Microsoft today released SQL Server 2022, the latest version of its database software, which originally launched more than 33 years ago. Microsoft describes this release as the “most Azure-enabled release of SQL Server yet” and with connections to Azure Synapse Link for enabling real-time analytics over the database, Azure Purview for data governance and disaster recovery with the help of Azure SQL Managed Instance, this release is, in many ways, the culmination of the cloud-connection groundwork the team started quite a few years ago.
“From the very beginning, the vision [for SQL Server] really was about — databases were very complex — how do you make that extremely simple? And in many ways, I think that has been a key reason why it lasted for so long and how we’ve evolved it as well,” Rohan Kumar, Microsoft’s corporate VP for Azure Data, told me. “One of the big things that I think about with SQL Server 2022 is that we’ve made it completely cloud-connected to Azure.”

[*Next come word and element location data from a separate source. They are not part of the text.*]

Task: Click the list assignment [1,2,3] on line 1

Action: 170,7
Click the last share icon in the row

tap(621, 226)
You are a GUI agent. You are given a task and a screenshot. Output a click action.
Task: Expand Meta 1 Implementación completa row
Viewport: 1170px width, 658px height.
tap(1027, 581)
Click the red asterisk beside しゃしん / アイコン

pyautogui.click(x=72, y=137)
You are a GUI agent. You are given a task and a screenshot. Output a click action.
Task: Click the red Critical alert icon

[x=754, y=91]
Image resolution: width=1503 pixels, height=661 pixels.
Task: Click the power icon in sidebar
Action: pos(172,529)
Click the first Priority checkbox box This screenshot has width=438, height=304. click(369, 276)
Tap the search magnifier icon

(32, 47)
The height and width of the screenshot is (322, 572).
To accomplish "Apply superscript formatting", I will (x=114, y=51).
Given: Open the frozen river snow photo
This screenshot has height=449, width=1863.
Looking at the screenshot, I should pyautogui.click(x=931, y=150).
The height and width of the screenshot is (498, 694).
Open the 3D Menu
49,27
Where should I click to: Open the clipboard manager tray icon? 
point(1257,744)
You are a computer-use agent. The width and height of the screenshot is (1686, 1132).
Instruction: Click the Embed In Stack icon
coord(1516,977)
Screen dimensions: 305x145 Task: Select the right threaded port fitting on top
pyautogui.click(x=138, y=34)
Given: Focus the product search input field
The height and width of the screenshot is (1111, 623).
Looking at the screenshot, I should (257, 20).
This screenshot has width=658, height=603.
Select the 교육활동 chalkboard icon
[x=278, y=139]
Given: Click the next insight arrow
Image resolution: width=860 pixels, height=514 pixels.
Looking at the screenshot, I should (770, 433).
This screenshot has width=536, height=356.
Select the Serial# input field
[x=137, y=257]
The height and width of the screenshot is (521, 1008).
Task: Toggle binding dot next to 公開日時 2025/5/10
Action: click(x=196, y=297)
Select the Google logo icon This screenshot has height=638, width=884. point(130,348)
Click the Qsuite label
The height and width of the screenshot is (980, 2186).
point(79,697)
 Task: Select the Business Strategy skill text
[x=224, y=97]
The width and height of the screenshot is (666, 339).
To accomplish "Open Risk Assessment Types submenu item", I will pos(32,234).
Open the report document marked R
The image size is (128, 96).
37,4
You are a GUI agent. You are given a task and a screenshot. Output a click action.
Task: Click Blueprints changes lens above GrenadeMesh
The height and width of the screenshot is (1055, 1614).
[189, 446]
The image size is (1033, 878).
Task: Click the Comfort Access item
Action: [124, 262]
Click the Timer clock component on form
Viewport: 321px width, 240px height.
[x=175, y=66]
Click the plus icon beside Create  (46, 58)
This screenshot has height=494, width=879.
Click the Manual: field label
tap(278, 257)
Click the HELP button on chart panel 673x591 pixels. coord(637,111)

He noted that while the migration of on-prem workloads is happening, Microsoft’s customers are all moving at very different speeds and some, for a multitude of reasons, may never move to the cloud at all. That, he argues, is why the company always bet on a hybrid approach, but it is also why a lot of customers started asking about how they could get the value of being in the cloud without actually having to move all of their data to it. “That was really the key thesis of why we invested in making this into a cloud release,” Kumar said.
A good example here is the new disaster recovery function that allows users to replicate their data in SQL Managed Instance on Azure and use that as a backup for their main on-premises SQL Server, which should make it easy to fail over to that when the main server goes down.
Kumar also noted that with Synapse Link, SQL Server users can now run real-time analytics over their database without having to set up a complex infrastructure. “All you need to do is check a box and say: ‘replicate this data in near real time.’ It lands it into Synapse and you can have your Power BI report that’s reading that data and that whole pipeline is just built for you,” he said.
And for companies that do indeed have a hybrid setup, support for the Purview data governance service now enables them to set their policies, no matter whether the data resides in SQL Server in the cloud or on premises.
In addition to the work on the new cloud-connected capabilities, the team also, of course, worked on improving the database’s overall performance, stability and security posture. At the core of that work, at least for this release, was the database’s intelligent query processing engine, which can now optimize queries in a number of more complex scenarios, for example.
Also interesting is a new pay-as-you-go billing model for SQL server through Azure Arc, Microsoft’s platform for managing cloud and on-premises resources. Using a connection to Azure Arc, which is part of the SQL Server 2022 setup process, on-premises users can now also opt for cloud-enabled billing to manage consumption spikes or for ad hoc use cases.
As Kumar noted, SQL Server usage, despite all of the competition available today, continues to grow (though in part, that’s driven by existing customers expanding their usage).
The new edition of SQL Server is now generally available, including the free Developer and Express editions.